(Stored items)
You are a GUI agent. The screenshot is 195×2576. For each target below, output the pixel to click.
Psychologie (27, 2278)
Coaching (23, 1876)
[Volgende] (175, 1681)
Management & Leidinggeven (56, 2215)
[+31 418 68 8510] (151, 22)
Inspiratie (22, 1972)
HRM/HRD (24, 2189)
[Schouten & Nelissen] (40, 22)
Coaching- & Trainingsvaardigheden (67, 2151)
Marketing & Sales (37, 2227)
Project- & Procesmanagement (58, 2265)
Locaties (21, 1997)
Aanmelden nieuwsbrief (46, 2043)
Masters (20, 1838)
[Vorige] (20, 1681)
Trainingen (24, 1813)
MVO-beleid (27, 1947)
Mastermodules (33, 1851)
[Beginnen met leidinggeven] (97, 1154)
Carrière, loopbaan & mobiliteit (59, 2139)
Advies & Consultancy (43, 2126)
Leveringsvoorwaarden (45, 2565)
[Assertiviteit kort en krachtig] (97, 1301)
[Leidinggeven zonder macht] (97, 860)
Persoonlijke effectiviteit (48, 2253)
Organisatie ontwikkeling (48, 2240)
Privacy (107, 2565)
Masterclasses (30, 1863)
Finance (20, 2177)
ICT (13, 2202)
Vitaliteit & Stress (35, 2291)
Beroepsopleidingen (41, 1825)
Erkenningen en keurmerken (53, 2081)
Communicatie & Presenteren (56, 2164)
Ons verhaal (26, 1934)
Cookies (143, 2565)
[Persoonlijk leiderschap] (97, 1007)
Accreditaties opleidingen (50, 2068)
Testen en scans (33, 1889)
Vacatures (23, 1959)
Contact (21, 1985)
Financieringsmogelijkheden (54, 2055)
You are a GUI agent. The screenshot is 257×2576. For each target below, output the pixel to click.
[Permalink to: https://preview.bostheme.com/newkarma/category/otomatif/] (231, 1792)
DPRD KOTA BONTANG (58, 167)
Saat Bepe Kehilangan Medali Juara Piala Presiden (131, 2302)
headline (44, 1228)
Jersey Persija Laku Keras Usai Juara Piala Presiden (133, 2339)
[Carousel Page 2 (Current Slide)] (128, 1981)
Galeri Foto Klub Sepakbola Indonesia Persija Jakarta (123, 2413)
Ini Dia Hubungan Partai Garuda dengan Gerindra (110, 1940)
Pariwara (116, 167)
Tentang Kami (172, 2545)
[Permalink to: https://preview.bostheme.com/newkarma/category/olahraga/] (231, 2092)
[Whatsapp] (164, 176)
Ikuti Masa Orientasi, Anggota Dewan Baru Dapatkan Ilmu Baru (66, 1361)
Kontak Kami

## Exercise
The records must be given again in full, exactly as shown.

## Solution for this exercise
You are a GUI agent. The screenshot is 195×2576. For each target below, output the pixel to click.
Psychologie (27, 2278)
Coaching (23, 1876)
[Volgende] (175, 1681)
Management & Leidinggeven (56, 2215)
[+31 418 68 8510] (151, 22)
Inspiratie (22, 1972)
HRM/HRD (24, 2189)
[Schouten & Nelissen] (40, 22)
Coaching- & Trainingsvaardigheden (67, 2151)
Marketing & Sales (37, 2227)
Project- & Procesmanagement (58, 2265)
Locaties (21, 1997)
Aanmelden nieuwsbrief (46, 2043)
Masters (20, 1838)
[Vorige] (20, 1681)
Trainingen (24, 1813)
MVO-beleid (27, 1947)
Mastermodules (33, 1851)
[Beginnen met leidinggeven] (97, 1154)
Carrière, loopbaan & mobiliteit (59, 2139)
Advies & Consultancy (43, 2126)
Leveringsvoorwaarden (45, 2565)
[Assertiviteit kort en krachtig] (97, 1301)
[Leidinggeven zonder macht] (97, 860)
Persoonlijke effectiviteit (48, 2253)
Organisatie ontwikkeling (48, 2240)
Privacy (107, 2565)
Masterclasses (30, 1863)
Finance (20, 2177)
ICT (13, 2202)
Vitaliteit & Stress (35, 2291)
Beroepsopleidingen (41, 1825)
Erkenningen en keurmerken (53, 2081)
Communicatie & Presenteren (56, 2164)
Ons verhaal (26, 1934)
Cookies (143, 2565)
[Persoonlijk leiderschap] (97, 1007)
Accreditaties opleidingen (50, 2068)
Testen en scans (33, 1889)
Vacatures (23, 1959)
Contact (21, 1985)
Financieringsmogelijkheden (54, 2055)
You are a GUI agent. The screenshot is 257×2576. For each target below, output the pixel to click.
[Permalink to: https://preview.bostheme.com/newkarma/category/otomatif/] (231, 1792)
DPRD KOTA BONTANG (58, 167)
Saat Bepe Kehilangan Medali Juara Piala Presiden (131, 2302)
headline (44, 1228)
Jersey Persija Laku Keras Usai Juara Piala Presiden (133, 2339)
[Carousel Page 2 (Current Slide)] (128, 1981)
Galeri Foto Klub Sepakbola Indonesia Persija Jakarta (123, 2413)
Ini Dia Hubungan Partai Garuda dengan Gerindra (110, 1940)
Pariwara (116, 167)
Tentang Kami (172, 2545)
[Permalink to: https://preview.bostheme.com/newkarma/category/olahraga/] (231, 2092)
[Whatsapp] (164, 176)
Ikuti Masa Orientasi, Anggota Dewan Baru Dapatkan Ilmu Baru (66, 1361)
Kontak Kami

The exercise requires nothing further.